Laband, who was still trying to figure out a solution for the students, contacted the News & Record on Wednesday about the situation. On Thursday, after a call from the News & Record seeking information on the status of the case, school officials called Laband and Jean-Louis to let them know the students could attend school starting today .
Watlington said the district made the decision Thursday. He said it is now clear that with the first days of the semester ticking away, the exchange organization wasn’t able to secure another placement or school for the students to attend.

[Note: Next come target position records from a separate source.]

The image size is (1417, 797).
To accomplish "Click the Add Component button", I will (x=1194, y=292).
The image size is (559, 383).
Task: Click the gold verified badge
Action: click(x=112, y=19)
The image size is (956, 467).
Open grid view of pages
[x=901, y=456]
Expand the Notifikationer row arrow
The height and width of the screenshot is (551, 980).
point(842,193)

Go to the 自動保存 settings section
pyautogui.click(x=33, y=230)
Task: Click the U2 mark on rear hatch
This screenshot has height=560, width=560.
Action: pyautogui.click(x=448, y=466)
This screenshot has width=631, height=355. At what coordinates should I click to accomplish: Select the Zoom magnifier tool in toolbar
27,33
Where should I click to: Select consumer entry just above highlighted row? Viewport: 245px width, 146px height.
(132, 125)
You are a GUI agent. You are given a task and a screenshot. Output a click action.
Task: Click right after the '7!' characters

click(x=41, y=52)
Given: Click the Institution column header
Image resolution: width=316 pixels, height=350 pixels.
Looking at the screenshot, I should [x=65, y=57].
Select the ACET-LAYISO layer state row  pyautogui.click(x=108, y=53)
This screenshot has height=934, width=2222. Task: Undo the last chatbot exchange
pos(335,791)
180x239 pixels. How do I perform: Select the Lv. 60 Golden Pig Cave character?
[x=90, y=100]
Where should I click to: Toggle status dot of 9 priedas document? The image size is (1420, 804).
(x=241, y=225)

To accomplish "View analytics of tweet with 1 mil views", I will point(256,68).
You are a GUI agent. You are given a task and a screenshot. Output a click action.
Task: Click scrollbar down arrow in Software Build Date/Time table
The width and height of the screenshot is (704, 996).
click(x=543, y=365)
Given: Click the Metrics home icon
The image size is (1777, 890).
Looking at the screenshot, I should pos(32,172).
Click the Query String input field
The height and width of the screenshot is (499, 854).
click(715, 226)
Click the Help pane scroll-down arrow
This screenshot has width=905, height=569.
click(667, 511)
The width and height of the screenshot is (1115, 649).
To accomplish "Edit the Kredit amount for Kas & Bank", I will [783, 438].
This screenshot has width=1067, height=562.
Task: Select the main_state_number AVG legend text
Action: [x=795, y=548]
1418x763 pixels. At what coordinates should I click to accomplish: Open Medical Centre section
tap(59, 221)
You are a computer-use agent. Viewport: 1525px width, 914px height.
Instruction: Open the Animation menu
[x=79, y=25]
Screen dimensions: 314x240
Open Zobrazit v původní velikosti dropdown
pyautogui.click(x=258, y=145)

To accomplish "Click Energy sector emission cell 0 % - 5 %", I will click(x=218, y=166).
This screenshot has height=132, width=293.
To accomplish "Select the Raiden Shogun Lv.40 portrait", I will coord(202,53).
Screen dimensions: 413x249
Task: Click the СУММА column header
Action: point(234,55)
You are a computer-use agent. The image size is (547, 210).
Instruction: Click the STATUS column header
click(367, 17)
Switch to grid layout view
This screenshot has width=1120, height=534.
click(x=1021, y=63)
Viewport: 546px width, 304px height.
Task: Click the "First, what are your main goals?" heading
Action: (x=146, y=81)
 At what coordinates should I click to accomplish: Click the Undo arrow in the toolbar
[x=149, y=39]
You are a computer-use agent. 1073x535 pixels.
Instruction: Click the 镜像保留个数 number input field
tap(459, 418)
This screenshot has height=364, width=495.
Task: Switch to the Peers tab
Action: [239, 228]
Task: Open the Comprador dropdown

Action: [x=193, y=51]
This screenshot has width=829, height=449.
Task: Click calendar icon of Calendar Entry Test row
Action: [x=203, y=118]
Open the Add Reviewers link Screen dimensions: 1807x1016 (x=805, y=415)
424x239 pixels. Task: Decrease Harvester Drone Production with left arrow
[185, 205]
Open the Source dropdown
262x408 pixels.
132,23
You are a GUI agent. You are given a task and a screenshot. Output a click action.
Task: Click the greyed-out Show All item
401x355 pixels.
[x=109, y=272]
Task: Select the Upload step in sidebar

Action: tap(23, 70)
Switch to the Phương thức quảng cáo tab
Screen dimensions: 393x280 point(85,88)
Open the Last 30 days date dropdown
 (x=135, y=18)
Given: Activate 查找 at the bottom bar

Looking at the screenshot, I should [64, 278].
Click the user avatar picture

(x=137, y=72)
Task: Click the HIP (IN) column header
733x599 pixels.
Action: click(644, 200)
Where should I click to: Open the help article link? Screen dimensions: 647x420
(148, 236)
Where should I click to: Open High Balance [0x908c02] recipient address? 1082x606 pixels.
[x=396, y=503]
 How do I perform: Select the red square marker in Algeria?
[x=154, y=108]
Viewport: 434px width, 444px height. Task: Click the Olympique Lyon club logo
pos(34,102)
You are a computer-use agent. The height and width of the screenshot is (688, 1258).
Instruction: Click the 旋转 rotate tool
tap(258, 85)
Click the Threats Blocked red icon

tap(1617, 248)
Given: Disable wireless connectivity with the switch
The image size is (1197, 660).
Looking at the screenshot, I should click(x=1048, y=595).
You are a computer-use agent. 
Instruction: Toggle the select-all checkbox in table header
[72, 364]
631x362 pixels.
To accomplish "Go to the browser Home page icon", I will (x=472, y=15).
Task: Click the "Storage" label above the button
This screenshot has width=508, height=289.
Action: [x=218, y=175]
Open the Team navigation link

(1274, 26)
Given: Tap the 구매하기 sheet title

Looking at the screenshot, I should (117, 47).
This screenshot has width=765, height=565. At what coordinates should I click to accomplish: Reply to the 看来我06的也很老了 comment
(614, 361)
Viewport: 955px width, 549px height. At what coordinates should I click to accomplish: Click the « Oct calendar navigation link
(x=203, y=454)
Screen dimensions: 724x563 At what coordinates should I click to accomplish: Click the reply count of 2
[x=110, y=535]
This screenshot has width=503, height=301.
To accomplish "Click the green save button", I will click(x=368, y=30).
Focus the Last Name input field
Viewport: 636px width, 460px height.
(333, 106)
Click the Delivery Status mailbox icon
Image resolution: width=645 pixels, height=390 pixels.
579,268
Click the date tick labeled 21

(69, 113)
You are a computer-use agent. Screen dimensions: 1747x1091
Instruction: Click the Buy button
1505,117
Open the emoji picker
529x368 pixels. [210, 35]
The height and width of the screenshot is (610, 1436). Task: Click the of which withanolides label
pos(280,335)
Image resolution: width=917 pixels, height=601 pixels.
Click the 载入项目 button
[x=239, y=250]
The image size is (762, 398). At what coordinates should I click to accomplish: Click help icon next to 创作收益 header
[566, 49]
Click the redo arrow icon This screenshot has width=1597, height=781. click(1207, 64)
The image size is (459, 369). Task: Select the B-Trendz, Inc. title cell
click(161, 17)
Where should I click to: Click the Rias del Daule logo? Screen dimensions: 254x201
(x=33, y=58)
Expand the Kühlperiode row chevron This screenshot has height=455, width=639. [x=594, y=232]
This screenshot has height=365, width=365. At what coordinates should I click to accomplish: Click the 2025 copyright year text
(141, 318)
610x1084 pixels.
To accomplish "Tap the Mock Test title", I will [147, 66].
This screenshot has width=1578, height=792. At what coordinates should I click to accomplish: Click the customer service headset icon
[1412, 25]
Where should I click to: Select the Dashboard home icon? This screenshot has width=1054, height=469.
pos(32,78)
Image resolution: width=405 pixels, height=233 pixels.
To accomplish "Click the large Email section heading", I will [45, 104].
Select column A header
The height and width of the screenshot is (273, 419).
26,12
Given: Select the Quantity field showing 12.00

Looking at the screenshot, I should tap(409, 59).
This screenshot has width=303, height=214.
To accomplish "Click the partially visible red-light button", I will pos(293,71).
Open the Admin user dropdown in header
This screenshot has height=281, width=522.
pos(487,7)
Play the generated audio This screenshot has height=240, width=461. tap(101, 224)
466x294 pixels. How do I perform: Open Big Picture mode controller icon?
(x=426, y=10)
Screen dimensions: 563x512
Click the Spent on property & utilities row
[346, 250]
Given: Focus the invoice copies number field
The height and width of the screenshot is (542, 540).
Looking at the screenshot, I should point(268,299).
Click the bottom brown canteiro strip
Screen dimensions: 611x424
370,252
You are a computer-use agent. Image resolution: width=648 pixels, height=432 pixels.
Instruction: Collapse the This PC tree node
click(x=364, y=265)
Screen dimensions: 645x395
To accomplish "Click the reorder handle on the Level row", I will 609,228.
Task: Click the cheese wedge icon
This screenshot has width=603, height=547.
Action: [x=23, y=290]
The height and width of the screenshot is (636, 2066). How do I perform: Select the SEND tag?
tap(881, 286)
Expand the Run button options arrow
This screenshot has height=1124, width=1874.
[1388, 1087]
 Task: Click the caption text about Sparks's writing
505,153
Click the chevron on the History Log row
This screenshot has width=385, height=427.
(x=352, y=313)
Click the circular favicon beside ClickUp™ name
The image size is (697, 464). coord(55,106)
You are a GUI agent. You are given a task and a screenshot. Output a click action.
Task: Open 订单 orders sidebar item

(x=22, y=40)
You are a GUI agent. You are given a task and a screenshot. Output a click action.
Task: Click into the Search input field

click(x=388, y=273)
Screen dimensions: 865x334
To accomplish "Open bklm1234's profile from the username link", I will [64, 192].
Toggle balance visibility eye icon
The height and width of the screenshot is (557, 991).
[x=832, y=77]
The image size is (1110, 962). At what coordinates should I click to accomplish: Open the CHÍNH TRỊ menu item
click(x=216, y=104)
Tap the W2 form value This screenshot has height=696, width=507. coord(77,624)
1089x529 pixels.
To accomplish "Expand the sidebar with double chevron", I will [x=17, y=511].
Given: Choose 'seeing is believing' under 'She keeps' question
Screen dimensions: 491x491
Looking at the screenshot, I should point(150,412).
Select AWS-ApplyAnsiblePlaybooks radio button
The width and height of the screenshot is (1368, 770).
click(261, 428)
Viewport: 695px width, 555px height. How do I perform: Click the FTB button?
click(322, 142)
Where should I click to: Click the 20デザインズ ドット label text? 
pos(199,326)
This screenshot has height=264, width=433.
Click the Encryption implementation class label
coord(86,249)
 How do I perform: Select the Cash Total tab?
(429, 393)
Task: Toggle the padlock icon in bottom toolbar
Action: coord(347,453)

He said a staff member did not catch that the host family’s High Point address is not in Guilford County. The district is looking to review and adjust procedures to make sure addresses in that situation are flagged prior to any agreement being signed.
He stressed that Guilford County Schools enthusiastically welcomes exchange students.
“We’ve been doing this for years,” he said of hosting exchange students. “This is the first time I’ve seen an error like this; it was certainly not intentional or willful.”
Laband said he heard from both Watlington and Chief of Staff Nora Carr on Thursday and praised them for resolving the situation.
He said he believes the district now understands that no one was trying to improperly place a student in the district and that it was all just an honest mistake.
“They took the time to look at everything and go the extra mile,” he said. “Basically, from one educator to another, I very much appreciate that they took a look at the whole situation.”